ESTADOS UNIDOS - En una de las cadenas de supermercados más grandes de Florida, cuando el coronavirus se encontraba en el punto más alto de contagios, Gerardo Gutiérrez de 70 años de edad, trabajaba en una sucursal de supermercados, llamado Publix en Miami Beach.

Murió a fines de abril tras contagiarse de coronavirus en marzo, ese horrendo mes en que se declaró la pandemia, en que Italia entraba en un confinamiento nacional que causó estupor en Occidente y en que los fallecidos en Estados Unidos todavía se contaban por centenas.

"Ya todos estábamos en pánico", recuerda su hija Ariane, la demandante en una causa civil contra Publix por homicidio culposo.

Allí alega que una compañera que trabajaba muy próxima a Gutiérrez tosía y tenía otros síntomas del virus, pero Publix prohibía entonces a sus empleados usar mascarillas, porque "no querían asustar a los clientes".

"El resultado fue que mi padre falleció", dice la hija a la AFP en su casa en Miami Beach. "Había ido a trabajar todos los días sin ningún tipo de mascarilla ni guantes, y no le permitían usarlos".

El 23 de marzo, Miami Beach era la primera ciudad de Florida en ordenar confinamiento y cerrar sus playas.
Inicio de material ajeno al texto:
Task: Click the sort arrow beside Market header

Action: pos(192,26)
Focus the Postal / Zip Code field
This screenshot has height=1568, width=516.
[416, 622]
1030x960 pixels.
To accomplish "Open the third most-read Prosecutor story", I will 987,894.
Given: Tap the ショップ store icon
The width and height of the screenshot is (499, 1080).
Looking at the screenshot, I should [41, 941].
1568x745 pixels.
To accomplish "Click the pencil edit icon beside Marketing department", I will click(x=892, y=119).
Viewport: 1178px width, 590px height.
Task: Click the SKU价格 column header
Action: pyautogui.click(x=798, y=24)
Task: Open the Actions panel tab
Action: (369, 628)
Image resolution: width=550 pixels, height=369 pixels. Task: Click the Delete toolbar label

Pero Publix esperó hasta la primera semana de abril para permitir a sus empleados usar mascarillas voluntariamente, de acuerdo a la demanda.

El cambio de política llegó tarde para Gutiérrez, que ya estaba muy enfermo. Fue hospitalizado el 10 de abril y, el 28, sus amigos y familiares lo estaban despidiendo por Zoom. Murió ese día.

"Le encantaba nadar. Era muy activo, muy vital. Podía haber vivido muchos años más", dice Ariane, mostrando fotografías del padre, que era cubano.

Hace dos semanas, un juez rechazó una petición de la cadena de supermercados de tratar la denuncia como un reclamo de compensación laboral y no como una demanda.